5 de septiembre 2006 - 00:00

En busca de Beatriz Argañaraz, hallaron cadáver de un hombre

La policía tucumana halló hoy el cadáver de un hombre durante un rastrillaje en un paraje ubicado a 13 kilómetros de la capital provincial tras una denuncia telefónica que alertó sobre la existencia de un cuerpo en estado de descomposición, lo que generó alarma ante la posibilidad de que perteneciera a la maestra desaparecida Beatriz Argañaraz.

Debido a su avanzado estado de descomposición, el cadaver aun no pudo ser identificado, aunque vecinos del lugar aseguran que se trataría de una persona conocido por el seudónimo de "Huevo".

Según las primeras pericias, la víctima se habría caído debido a su estado de ebriedad y el deceso se habría producido hace varios días.

Fuentes vinculadas a la pesquisa informaron a Télam que el operativo comenzó esta mañana, cuando cerca de 150 efectivos, al mando del propio jefe de la policía provincial, Hugo Sánchez, se dirigieron al paraje conocido como Ovanta, próximo a San Pablo.

"Anoche, la línea 107 de emergencias de la policía recibió un llamado de teléfono, según el cual un hombre daba cuenta que, mientras recogía leña, había visto una persona sin vida", explicó Sánchez, al dar a conocer los motivos del operativo.
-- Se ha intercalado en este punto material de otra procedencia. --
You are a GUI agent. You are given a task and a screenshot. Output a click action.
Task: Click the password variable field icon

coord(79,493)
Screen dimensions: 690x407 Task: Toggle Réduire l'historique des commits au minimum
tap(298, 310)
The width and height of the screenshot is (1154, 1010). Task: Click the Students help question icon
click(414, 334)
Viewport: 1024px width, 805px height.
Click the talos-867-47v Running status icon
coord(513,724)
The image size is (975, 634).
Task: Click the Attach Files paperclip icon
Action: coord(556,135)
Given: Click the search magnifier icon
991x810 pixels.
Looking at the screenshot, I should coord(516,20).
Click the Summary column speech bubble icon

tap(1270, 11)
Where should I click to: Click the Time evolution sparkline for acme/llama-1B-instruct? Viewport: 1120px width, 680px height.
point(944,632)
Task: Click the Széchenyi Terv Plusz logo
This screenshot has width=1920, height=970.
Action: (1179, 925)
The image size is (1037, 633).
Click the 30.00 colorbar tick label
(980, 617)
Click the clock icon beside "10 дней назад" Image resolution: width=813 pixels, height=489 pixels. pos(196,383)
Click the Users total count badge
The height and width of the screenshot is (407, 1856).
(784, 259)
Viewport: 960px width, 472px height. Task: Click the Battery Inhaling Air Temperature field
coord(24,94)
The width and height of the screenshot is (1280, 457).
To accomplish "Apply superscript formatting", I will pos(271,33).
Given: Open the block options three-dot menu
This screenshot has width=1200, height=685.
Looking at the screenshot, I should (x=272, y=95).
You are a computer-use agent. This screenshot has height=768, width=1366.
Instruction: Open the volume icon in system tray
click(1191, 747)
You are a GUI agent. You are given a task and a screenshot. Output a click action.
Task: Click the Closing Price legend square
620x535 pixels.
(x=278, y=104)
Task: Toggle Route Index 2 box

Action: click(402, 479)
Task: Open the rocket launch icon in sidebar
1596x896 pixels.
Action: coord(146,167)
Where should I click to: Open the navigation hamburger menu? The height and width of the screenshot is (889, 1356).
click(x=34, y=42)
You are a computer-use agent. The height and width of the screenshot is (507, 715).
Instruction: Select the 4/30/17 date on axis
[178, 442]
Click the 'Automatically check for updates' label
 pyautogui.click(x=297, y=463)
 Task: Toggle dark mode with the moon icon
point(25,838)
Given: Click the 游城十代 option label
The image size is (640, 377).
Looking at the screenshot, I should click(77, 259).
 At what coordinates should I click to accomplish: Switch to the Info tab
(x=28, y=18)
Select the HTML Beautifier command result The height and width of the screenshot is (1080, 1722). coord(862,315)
"Después de haber recibido la llamada, comenzamos la búsqueda pero el horario nos impedía la visión, por ello decidimos empezar hoy y movilizamos a 150 hombres que buscarán en grupos de a 10 o 15", agregó el jefe policial.

Sánchez agregó que en otros puntos de la provincia también existen grupos de uniformados que trabajan en la búsqueda de pistas vinculadas a la desaparición de Argañaraz, ocurrida hace más de un mes.

Por la desaparición de Argañaráz se encuentran procesadas con prisión preventiva dos ex religiosas, Susana Acosta y Nélida Fernández, a quienes se les adjudica la privación ilegítima de la libertad de la maestra.

La pista en la que trabaja con firmeza la fiscal del caso, Adriana Giannoni, es que la desaparición de la maestra está vinculada con celos laborales con Acosta, con quien trabajaba en el colegio Padre Roque Correa.